4 x 50 Wrms per channel Output power per channel - 

Into 4ohm @ 12V DC - 30WRMS 
Into 2ohm @ 12V DC - 20 WRMS 
Bridged power in to 4 ohm - 80WRMS

And you always have to remember that this is at a FULL 12volt and make sure you have proper sized 10gauge wire for ground and power to run this amp as well.


----------



## whoolieshop (Mar 22, 2011)

I agree there's really no substitution for more power, boosting the input will likely muddy up your output from the amp in the end. If you've got it loud and clear for normal riding / use I would suggest just leaving it alone, or if you really want it stupid loud, add a dedicated mono amp for the subwoofer as previously mentioned and bridge the alpine, you'll likely be able to cut your gains back a bit as well. I don't recommend anything over 75% on the gains but you're likely to get 90% out of the alpine without running into distortion.


----------



## JPs300 (Mar 23, 2011)

Yes, it's an older alpine, been barried in my spare room for idk how long. I looked it up when I went to use it and found it to be rated 125x4 rms; it's a bigger amp(roughly 12x12x3), not just a little amp like we typically use for wheelers. It's rated with a 25amp fuse. I've got 8g audio(fine strand) power cords running to it directly from the battery, plus a typical switched remote cord. 
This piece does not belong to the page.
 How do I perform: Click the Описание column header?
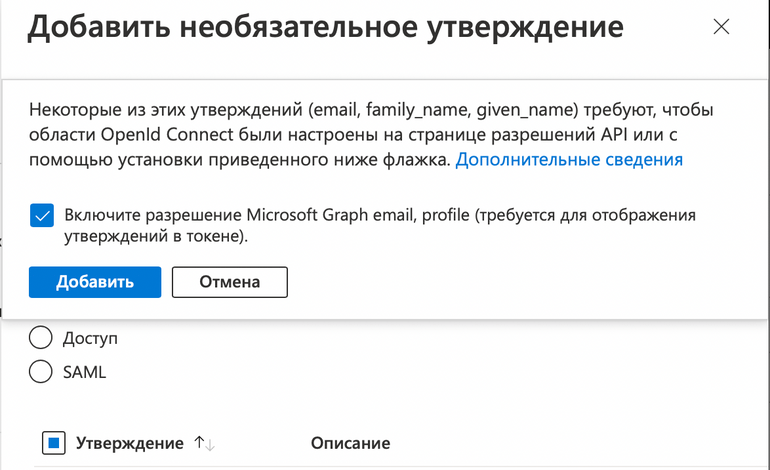(350, 443)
I'll probably just let it be as is. Adding another amp to my electrical system isn't likely a wise idea. - I will say the amp and speakers have been great. *Very* clear even at max volume with the rather high gain setting. I may tweak on the cross-over a tad, maybe even the gain out @ 90ish % and cut the highs off 10-15hz higher to help them carry the mid range a littler louder. 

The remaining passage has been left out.